--- Start of Records for the exercise ---

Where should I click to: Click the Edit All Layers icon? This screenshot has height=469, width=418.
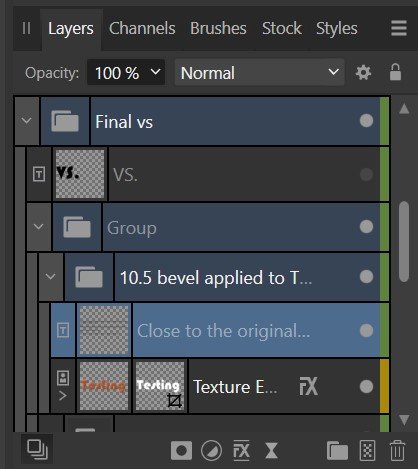click(37, 449)
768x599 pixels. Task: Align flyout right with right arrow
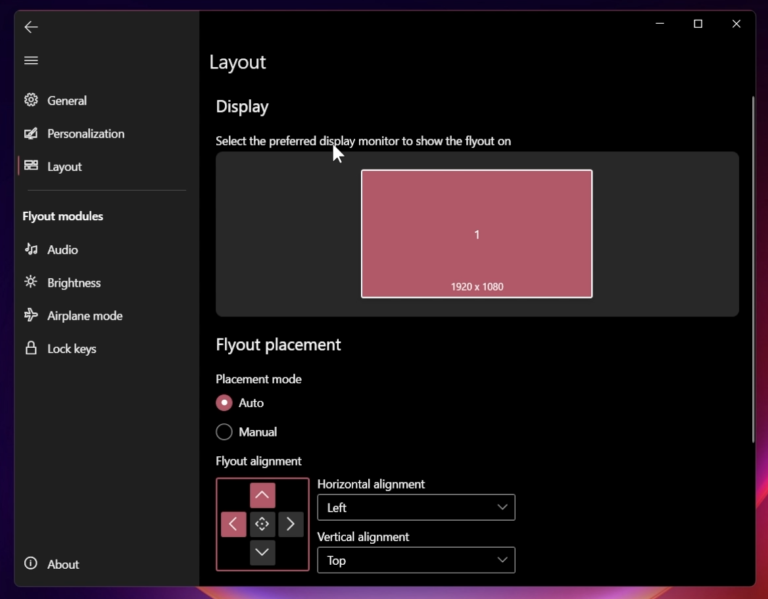[291, 524]
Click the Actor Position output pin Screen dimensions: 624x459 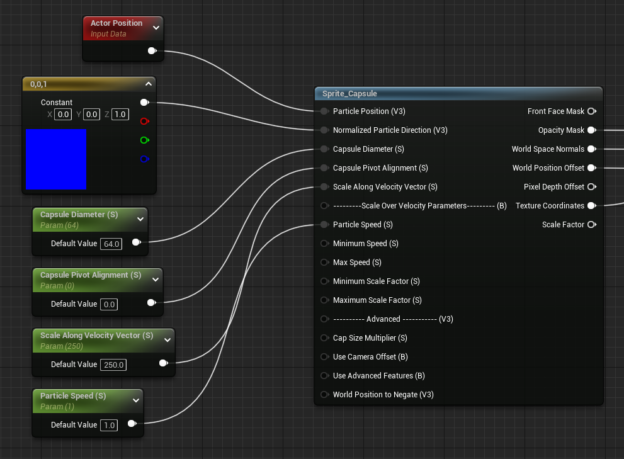(152, 49)
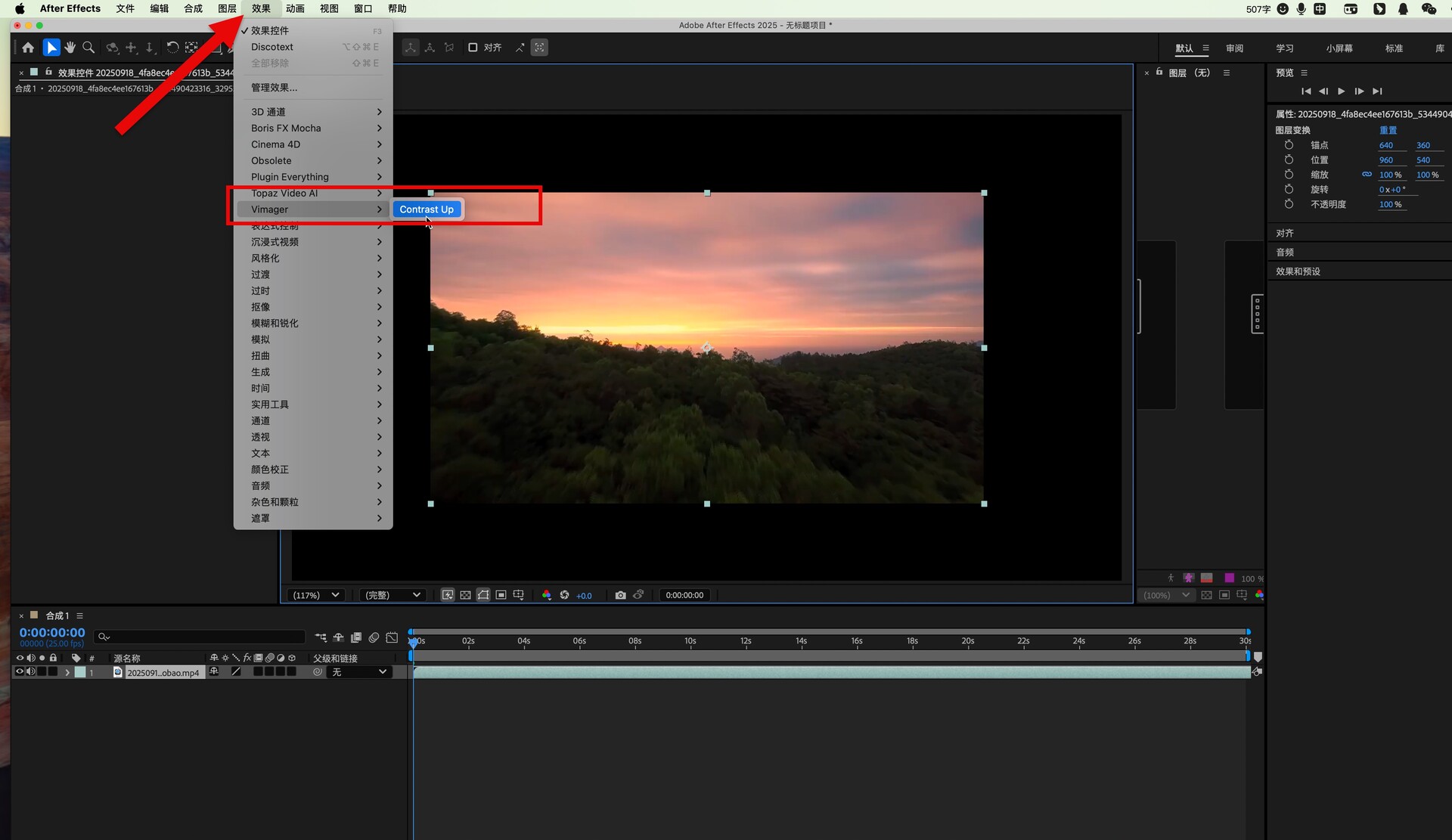Viewport: 1452px width, 840px height.
Task: Click the timeline layer search field
Action: (x=200, y=637)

--- End of Records for the exercise ---

=== Aim ===
Please identify every line of the records above that contains the word "Task", and copy each of those lines.

=== The output ===
768x599 pixels. Task: Align flyout right with right arrow
Task: Click the timeline layer search field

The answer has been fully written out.